I absolutely concede a reasonable Jew, taking the Torah as a whole, could not reach the conclusion that Jesus was the prophesized moshiach. Such a reasonable Jew would have to consider ALL the messanic verses: Hosea 3:4-3:5, Micah 4, Zephaniah 3:9, and Zechariah 14:9. (Am I forgetting any?) What I objected to was the statement that there is NOTHING upon which that conclusion could rest. Since you’ve now cleared up that this was hyperbole - that you meant it to be taken in spirit, not literally - we have no disagreement.
I assume you agree that a reasonable Jew DOES believe that the prophesized moshiach will come, right? It is, after all, one of Maimonides’ principles.
Ad hominem. What does my position on the Roman Catholic Church and its dealings in Africa possibloy have to do with the subject under discussion?
Where on it is the line drawn that says, “Good Christian?” In other words, at what point does the failure to perform the action on the scale translate to being a good Christian… and on what authority do you rely in making that decision?
Are you reading the same post I am reading? It was almost on the level of hyperboal, but was also a statement of fact. Not only is every point in favor of jesus being the jewish savior false, (i.e. NOTHING) but just from reading the book of Isiah alone, (as per your examples of "things that support jsus in the ot) a person would conclude that jesus is not the one jewish people are looking for, if they ever thought to look around for a savior.Simply nowhere for a “mesianic jew” to hang their hat.

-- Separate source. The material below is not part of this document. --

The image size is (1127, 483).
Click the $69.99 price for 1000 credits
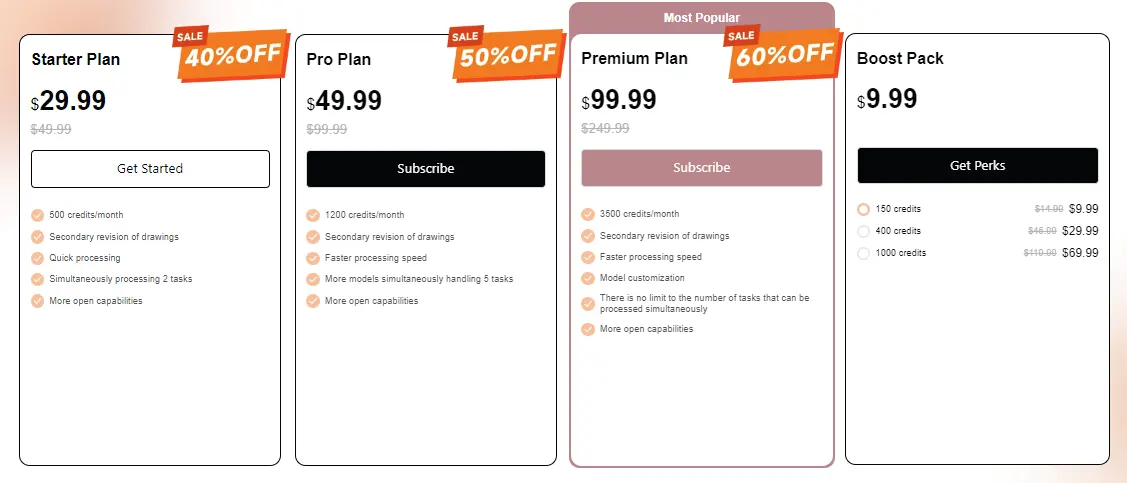pyautogui.click(x=1080, y=253)
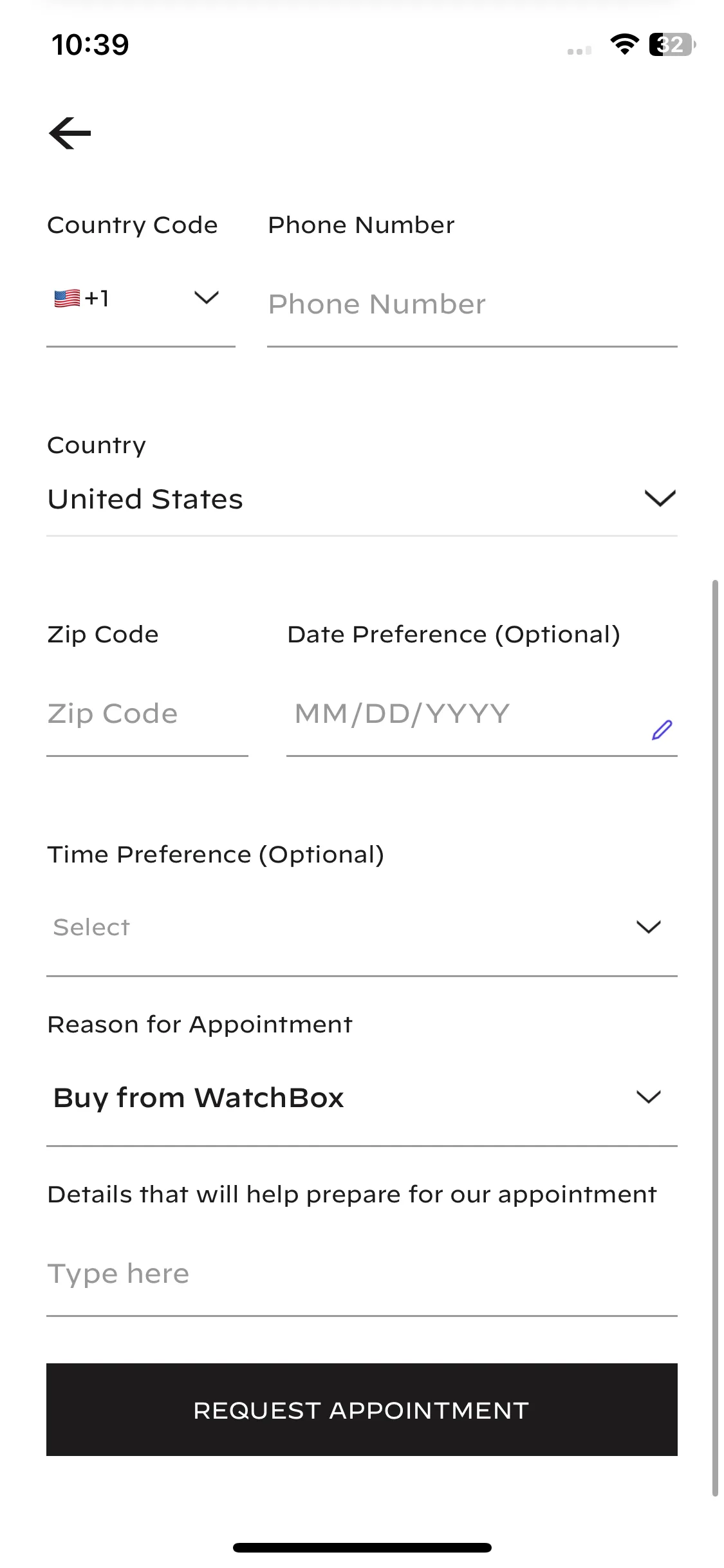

Yes, but “What does your or my position on thejewish faith have to do with the subject under discussion?” After all, as I have already shown, my answering yes, as I just did has no bearing on any case you might build.
Also, indeed, my last statement was an attack on you. It functions as more then a simple attack, but also as to warn you. Should I simply post that I was glad you agreed with my conclusion, you might expect intellectual respect from me, which I want you to know it not the case.